- WHAT IS BEING ASKED:
Give back the full set of entries that follows, exactly as written.

- PROVIDED MATERIAL:
--------
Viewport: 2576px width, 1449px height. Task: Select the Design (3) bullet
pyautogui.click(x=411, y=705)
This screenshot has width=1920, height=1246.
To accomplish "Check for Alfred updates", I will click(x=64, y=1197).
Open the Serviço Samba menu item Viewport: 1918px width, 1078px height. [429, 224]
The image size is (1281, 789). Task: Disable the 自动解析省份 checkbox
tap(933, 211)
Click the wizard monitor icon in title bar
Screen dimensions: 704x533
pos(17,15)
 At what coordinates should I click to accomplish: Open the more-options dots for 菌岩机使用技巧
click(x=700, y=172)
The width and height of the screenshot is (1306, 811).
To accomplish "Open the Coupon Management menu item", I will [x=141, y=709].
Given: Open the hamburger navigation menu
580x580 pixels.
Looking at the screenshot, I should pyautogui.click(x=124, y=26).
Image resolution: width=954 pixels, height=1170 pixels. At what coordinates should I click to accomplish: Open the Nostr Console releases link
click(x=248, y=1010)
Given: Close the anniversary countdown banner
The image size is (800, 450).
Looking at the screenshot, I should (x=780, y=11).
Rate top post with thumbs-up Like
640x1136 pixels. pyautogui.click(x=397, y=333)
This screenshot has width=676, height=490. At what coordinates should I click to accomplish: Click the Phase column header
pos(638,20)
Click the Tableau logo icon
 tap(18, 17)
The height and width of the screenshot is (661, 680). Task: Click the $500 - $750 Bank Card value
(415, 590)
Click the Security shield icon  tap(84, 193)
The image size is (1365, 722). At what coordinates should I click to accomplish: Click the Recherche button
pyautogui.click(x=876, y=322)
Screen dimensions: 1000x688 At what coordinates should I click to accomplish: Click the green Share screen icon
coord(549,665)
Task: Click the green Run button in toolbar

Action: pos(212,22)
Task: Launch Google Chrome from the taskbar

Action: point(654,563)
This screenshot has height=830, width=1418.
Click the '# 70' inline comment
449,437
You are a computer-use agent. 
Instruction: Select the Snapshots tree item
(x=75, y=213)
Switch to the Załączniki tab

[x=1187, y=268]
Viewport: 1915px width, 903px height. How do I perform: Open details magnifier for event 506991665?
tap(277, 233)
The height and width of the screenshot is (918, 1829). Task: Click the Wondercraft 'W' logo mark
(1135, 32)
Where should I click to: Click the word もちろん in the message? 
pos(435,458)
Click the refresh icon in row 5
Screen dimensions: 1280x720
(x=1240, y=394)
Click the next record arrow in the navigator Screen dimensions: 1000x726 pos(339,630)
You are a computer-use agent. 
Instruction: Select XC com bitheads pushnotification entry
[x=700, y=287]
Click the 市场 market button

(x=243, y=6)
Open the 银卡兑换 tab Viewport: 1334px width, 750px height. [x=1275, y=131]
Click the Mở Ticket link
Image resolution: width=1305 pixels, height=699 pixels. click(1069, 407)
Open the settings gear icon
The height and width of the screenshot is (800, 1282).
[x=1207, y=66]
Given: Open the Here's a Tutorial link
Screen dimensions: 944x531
--------
- ANSWER SECTION:
Viewport: 2576px width, 1449px height. Task: Select the Design (3) bullet
pyautogui.click(x=411, y=705)
This screenshot has width=1920, height=1246.
To accomplish "Check for Alfred updates", I will click(x=64, y=1197).
Open the Serviço Samba menu item Viewport: 1918px width, 1078px height. [429, 224]
The image size is (1281, 789). Task: Disable the 自动解析省份 checkbox
tap(933, 211)
Click the wizard monitor icon in title bar
Screen dimensions: 704x533
pos(17,15)
 At what coordinates should I click to accomplish: Open the more-options dots for 菌岩机使用技巧
click(x=700, y=172)
The width and height of the screenshot is (1306, 811).
To accomplish "Open the Coupon Management menu item", I will [x=141, y=709].
Given: Open the hamburger navigation menu
580x580 pixels.
Looking at the screenshot, I should pyautogui.click(x=124, y=26).
Image resolution: width=954 pixels, height=1170 pixels. At what coordinates should I click to accomplish: Open the Nostr Console releases link
click(x=248, y=1010)
Given: Close the anniversary countdown banner
The image size is (800, 450).
Looking at the screenshot, I should (x=780, y=11).
Rate top post with thumbs-up Like
640x1136 pixels. pyautogui.click(x=397, y=333)
This screenshot has width=676, height=490. At what coordinates should I click to accomplish: Click the Phase column header
pos(638,20)
Click the Tableau logo icon
 tap(18, 17)
The height and width of the screenshot is (661, 680). Task: Click the $500 - $750 Bank Card value
(415, 590)
Click the Security shield icon  tap(84, 193)
The image size is (1365, 722). At what coordinates should I click to accomplish: Click the Recherche button
pyautogui.click(x=876, y=322)
Screen dimensions: 1000x688 At what coordinates should I click to accomplish: Click the green Share screen icon
coord(549,665)
Task: Click the green Run button in toolbar

Action: pos(212,22)
Task: Launch Google Chrome from the taskbar

Action: point(654,563)
This screenshot has height=830, width=1418.
Click the '# 70' inline comment
449,437
You are a computer-use agent. 
Instruction: Select the Snapshots tree item
(x=75, y=213)
Switch to the Załączniki tab

[x=1187, y=268]
Viewport: 1915px width, 903px height. How do I perform: Open details magnifier for event 506991665?
tap(277, 233)
The height and width of the screenshot is (918, 1829). Task: Click the Wondercraft 'W' logo mark
(1135, 32)
Where should I click to: Click the word もちろん in the message? 
pos(435,458)
Click the refresh icon in row 5
Screen dimensions: 1280x720
(x=1240, y=394)
Click the next record arrow in the navigator Screen dimensions: 1000x726 pos(339,630)
You are a computer-use agent. 
Instruction: Select XC com bitheads pushnotification entry
[x=700, y=287]
Click the 市场 market button

(x=243, y=6)
Open the 银卡兑换 tab Viewport: 1334px width, 750px height. [x=1275, y=131]
Click the Mở Ticket link
Image resolution: width=1305 pixels, height=699 pixels. click(1069, 407)
Open the settings gear icon
The height and width of the screenshot is (800, 1282).
[x=1207, y=66]
Given: Open the Here's a Tutorial link
Screen dimensions: 944x531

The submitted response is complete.